Place chicken pieces in large pot and cover with water. Boil 30 minutes, until done. Discard water (or save to make stock).
Add butter to chicken in pot. Cook 1 to 2 minutes, while stirring. Remove from heat.
Rinse spinach in water and drain. Combine salt with 4 cups water and add to spinach. Let stand 10 minutes, then rinse, drain and squeeze out excess water.
Add coconut milk and spinach to cooked chicken and simmer 5 minutes, stirring occasionally. Serves 4.
Variation: Add cooked octopus or squid.
Approximate nutritional analysis, per serving, using butter: 300 calories, 25 g fat, 16 g saturated fat, 60 mg cholesterol, greater than 400 mg sodium, 5 g carbohydrate, 3 g fiber, 1 g sugar, 18 g protein.
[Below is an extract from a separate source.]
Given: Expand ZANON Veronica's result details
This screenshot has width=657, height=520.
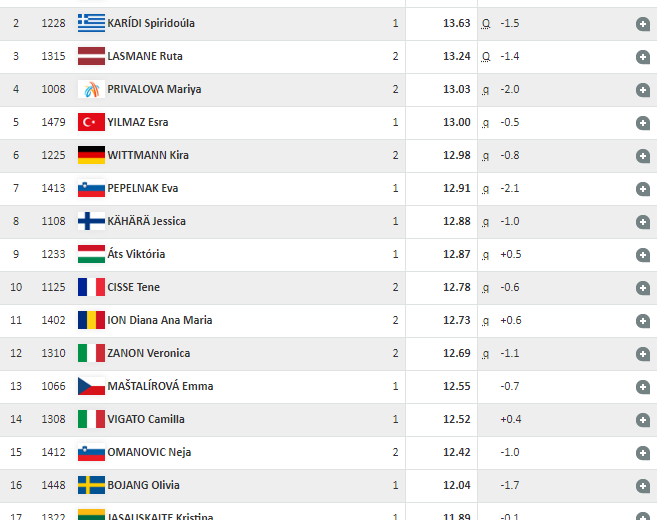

1 package Noh Portuguese Sausage Mix
1/4 cup water
1/2 pound ground pork or turkey
1 dozen eggs
1 tablespoon vegetable oil
1/2 cup diced green onions
Beat eggs in a separate bowl.
Heat oil in skillet. Add meat and cook over medium heat until done. Pour eggs over meat and cook until set. Sprinkle with green onions and continue cooking until done. Serves 6.
Approximate nutritional analysis, per serving: 300 calories, 20 g fat, 6 g saturated fat, 450 mg cholesterol, greater than 400 mg sodium, 9 g carbohydrate, 0 g fiber, 5 g sugar, 19 g protein.